Collect every line below that contains the string "coordinates". Matches must have the same capitalization.

——

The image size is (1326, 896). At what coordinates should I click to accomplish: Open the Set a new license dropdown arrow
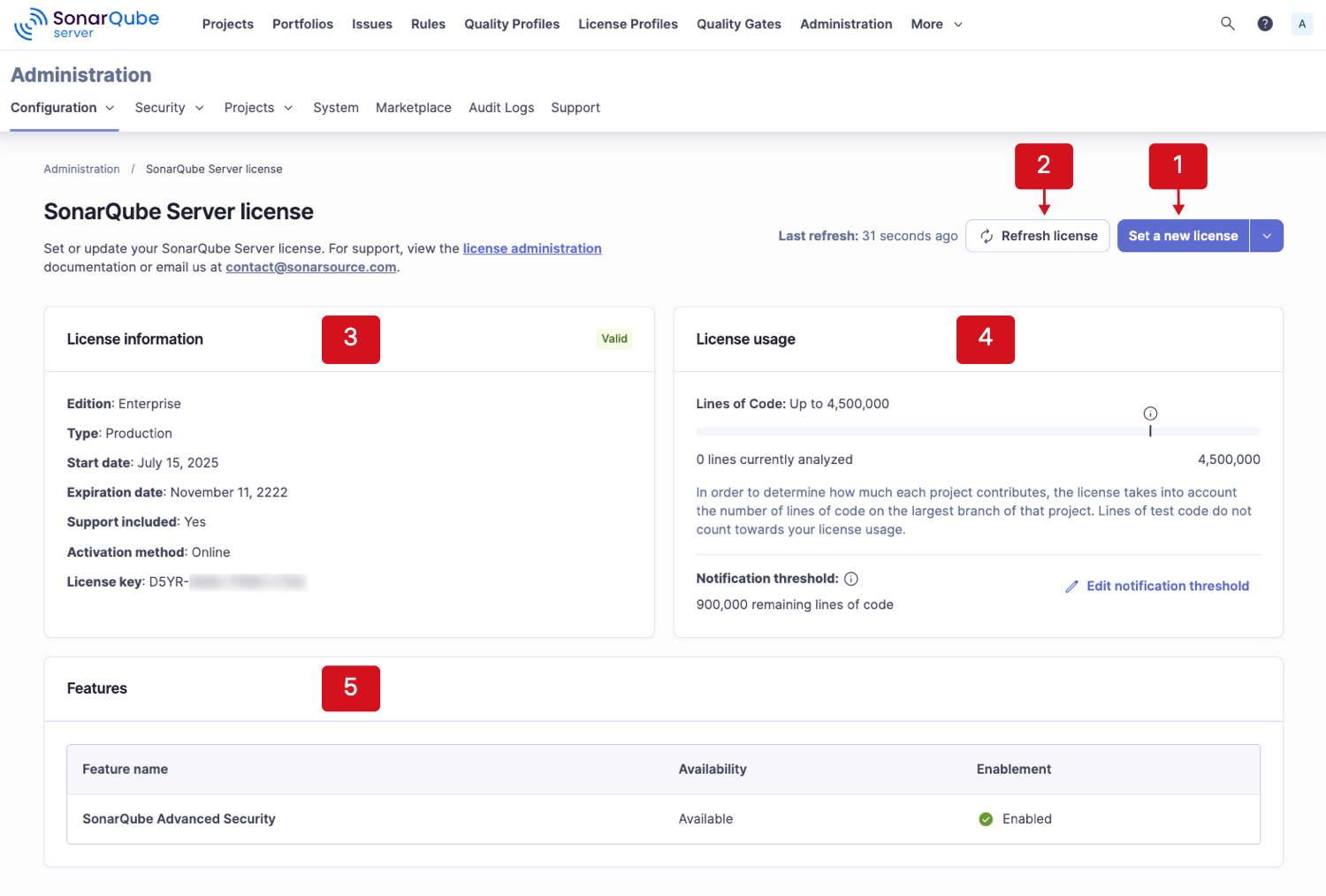pyautogui.click(x=1267, y=236)
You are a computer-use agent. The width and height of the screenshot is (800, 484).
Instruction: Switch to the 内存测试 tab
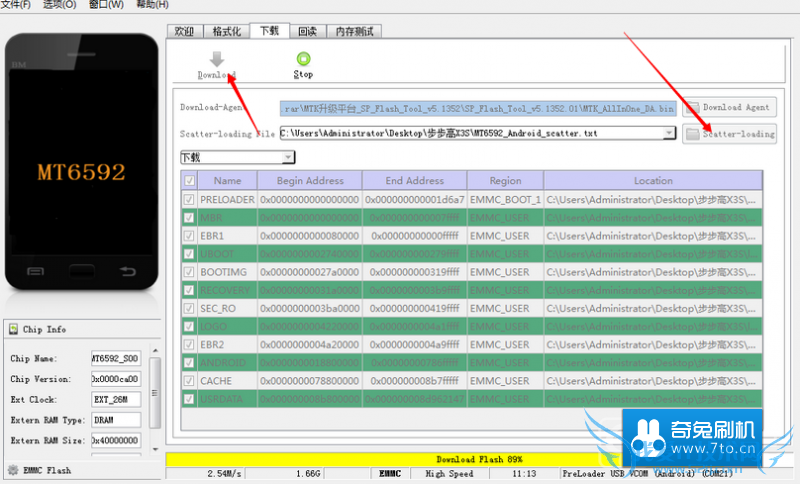[x=354, y=31]
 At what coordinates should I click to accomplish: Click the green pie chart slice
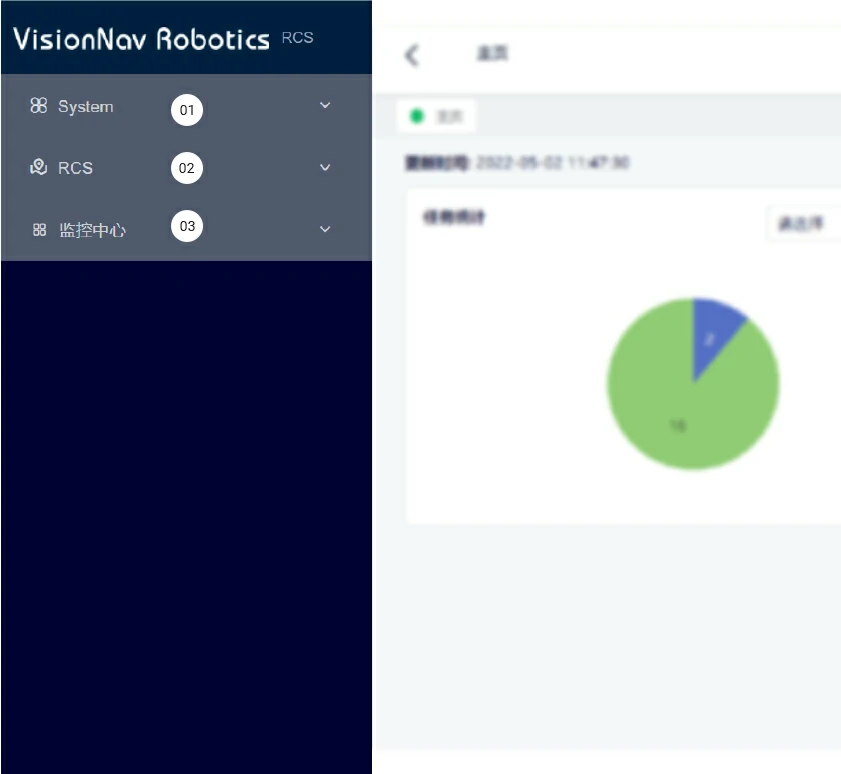click(680, 415)
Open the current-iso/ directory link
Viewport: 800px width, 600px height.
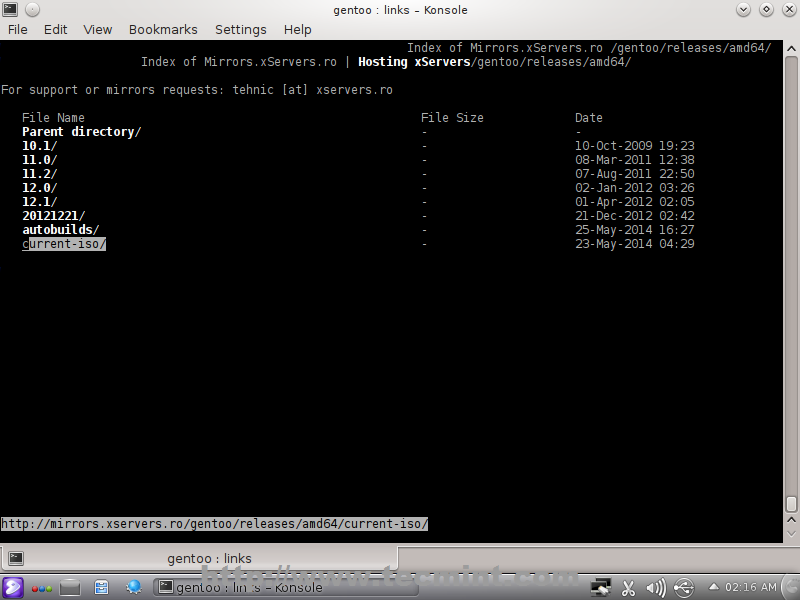[62, 243]
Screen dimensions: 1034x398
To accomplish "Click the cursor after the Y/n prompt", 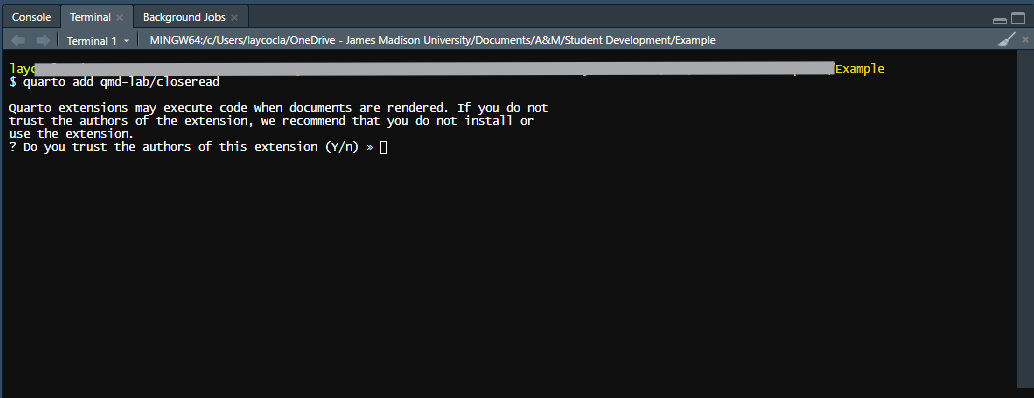I will 384,147.
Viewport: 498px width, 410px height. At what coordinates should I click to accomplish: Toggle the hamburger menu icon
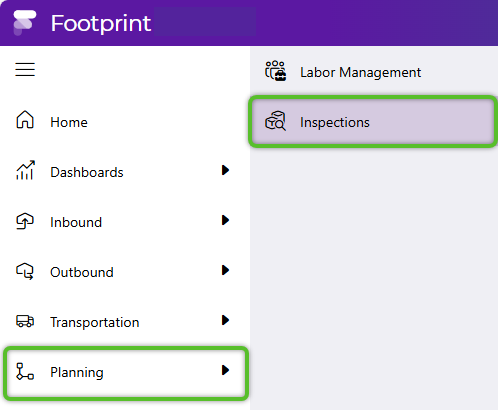pyautogui.click(x=25, y=69)
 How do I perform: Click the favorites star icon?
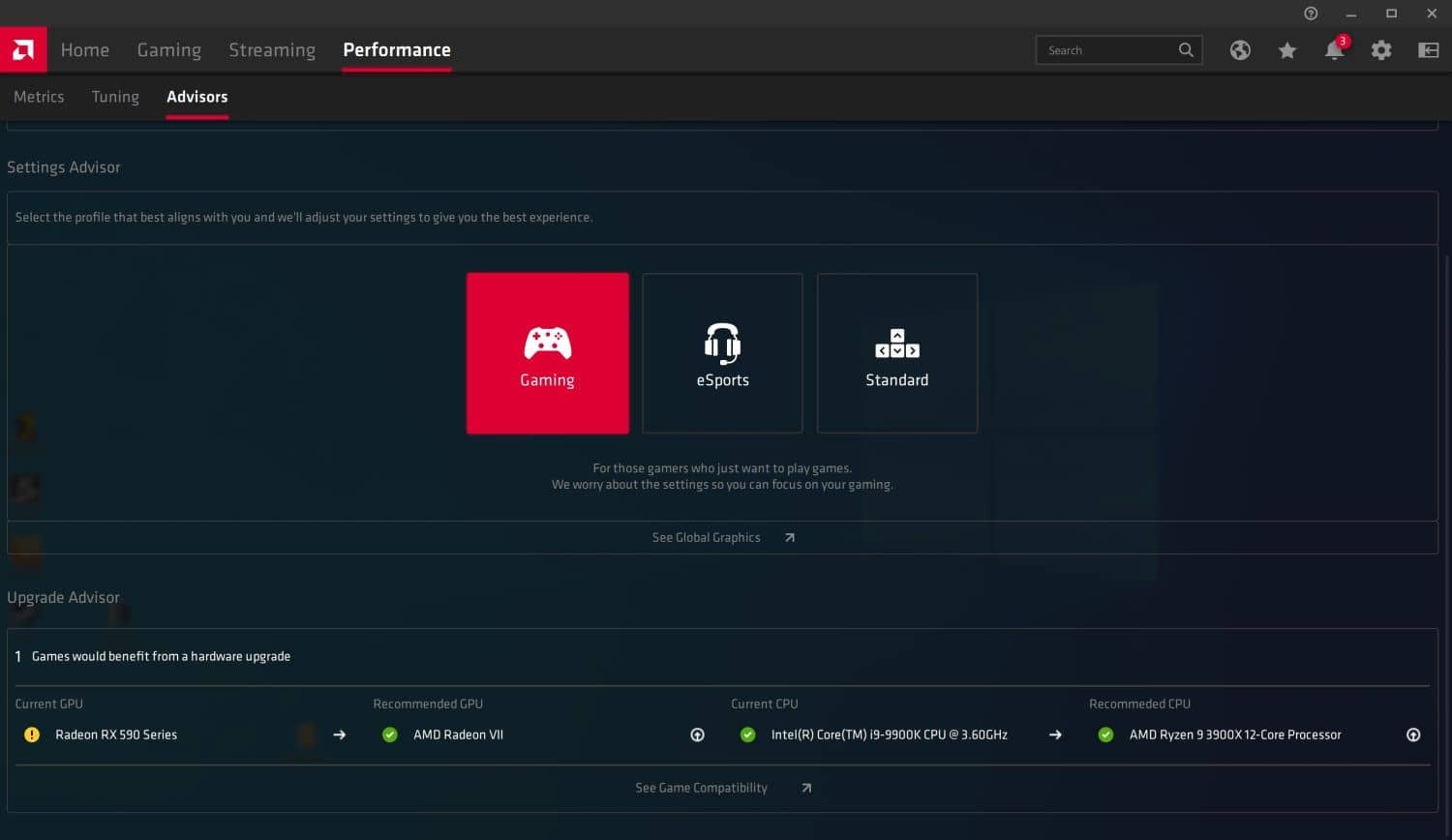pyautogui.click(x=1286, y=49)
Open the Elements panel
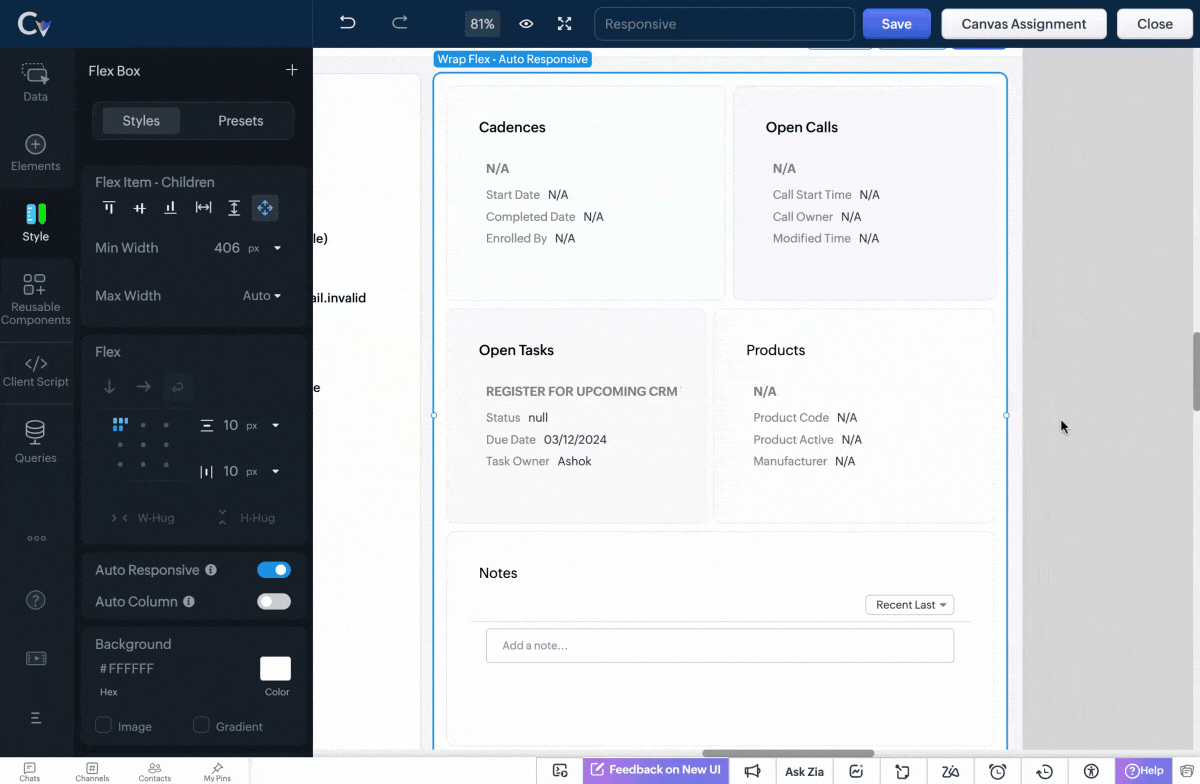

——

Exercise answer:
The image size is (1326, 896). At what coordinates should I click to accomplish: Open the Set a new license dropdown arrow
 At what coordinates should I click to accomplish: Click the green pie chart slice
Viewport: 498px width, 410px height. At what coordinates should I click to accomplish: Toggle the hamburger menu icon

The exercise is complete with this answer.